Homeownership, regime support, and civic engagement in four post-Soviet societies
Ted Gerber, Professor of Sociology at the University of Wisconsin-Madison, was invited to present his paper "Homeownership, regime support, and civic engagement in four post-Soviet societies" at another session of the ICSID and CSDSI Research Seminar on Diversity and Development. The seminar took place on December 12, 2017, and, as always, was held jointly with the HSE seminar “Political Economy”.

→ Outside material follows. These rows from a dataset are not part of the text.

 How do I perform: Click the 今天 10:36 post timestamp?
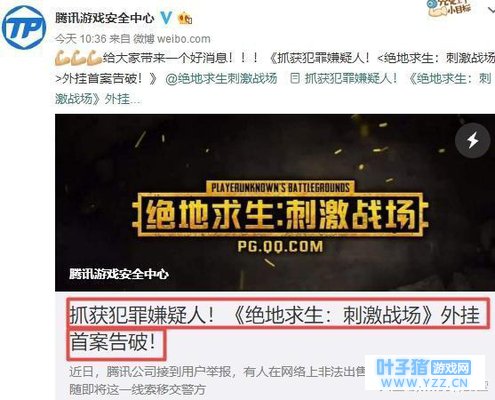coord(81,39)

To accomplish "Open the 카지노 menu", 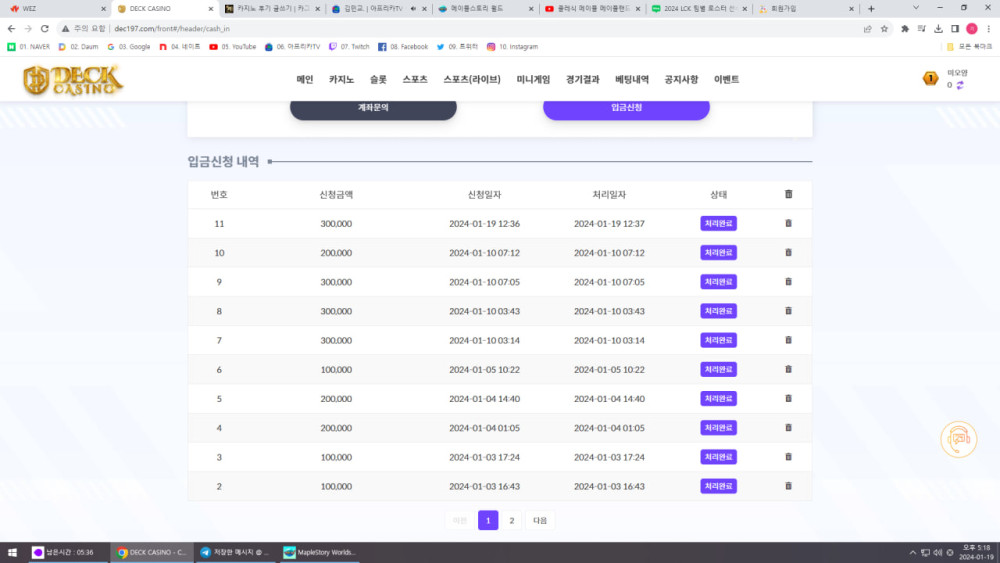I will click(x=341, y=80).
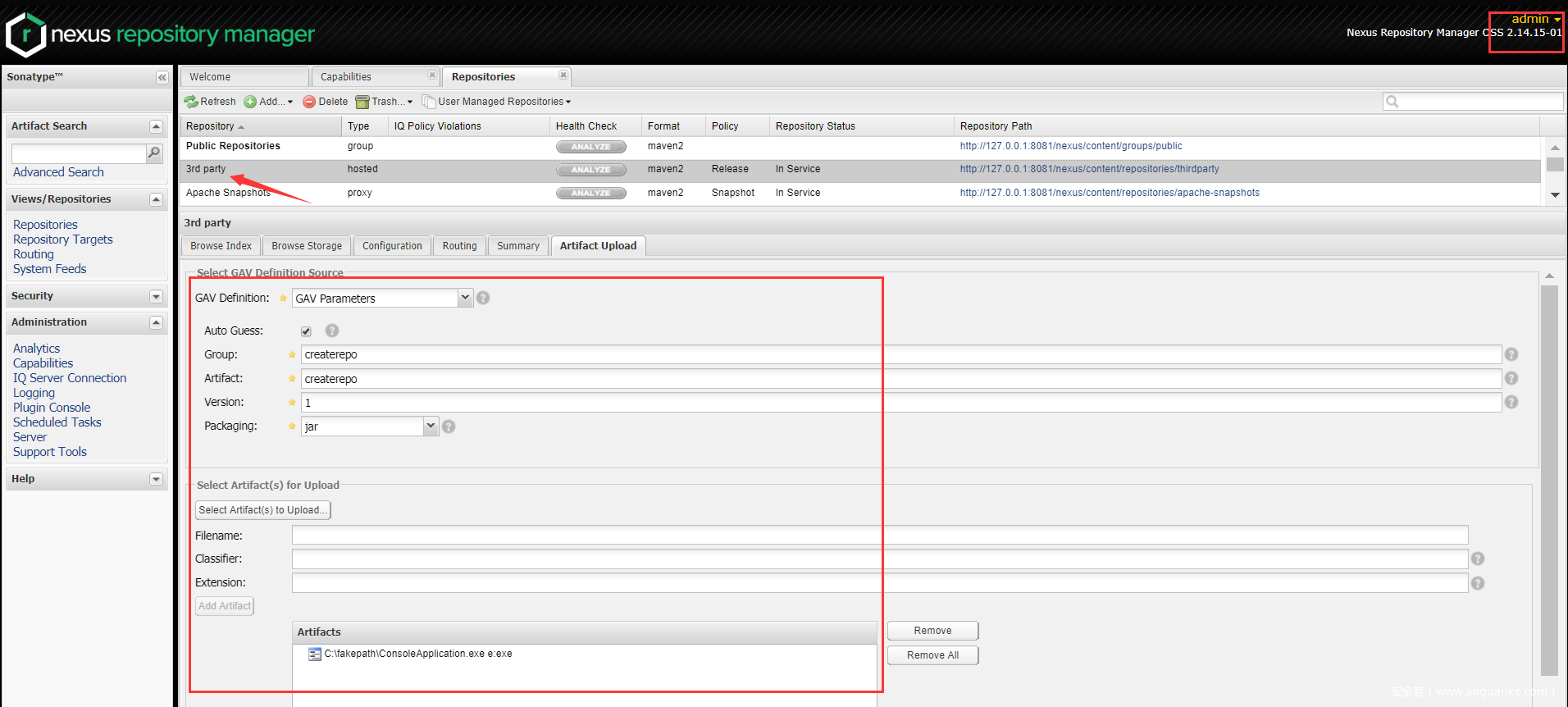Click the Group input field
This screenshot has height=707, width=1568.
click(x=900, y=354)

Abstract: The mass privatization of housing was one of the most dramatic elements of the transformation of post-Soviet societies following the collapse of the USSR. However, the potential long-term consequences of the rapid creation of a large contingent of homeowners have not been fully appreciated or studied empirically. The growing scholarly literature that examines the political and social effects of homeownership is based almost entirely on market economies, in which homeownership is closely tied to family wealth, income, and other aspects of socioeconomic status. Due to its sudden and relatively arbitrary nature, housing privatization in the former USSR provides a unique research opportunity to assess the validity and mechanisms of the effects of homeownership on political attitudes and civic engagement that are proposed in this literature. The lecture presents results from the 2015 Comparative Housing Experiences and Stratification Survey (CHESS), implemented in Russia, Ukraine, Azerbaijan, and Kyrgyzstan. A range of analyses indicate that homeowners are more supportive of incumbent regimes, more civically engaged, and more politically active than non-homeowners in all four societies, with some variation by outcome.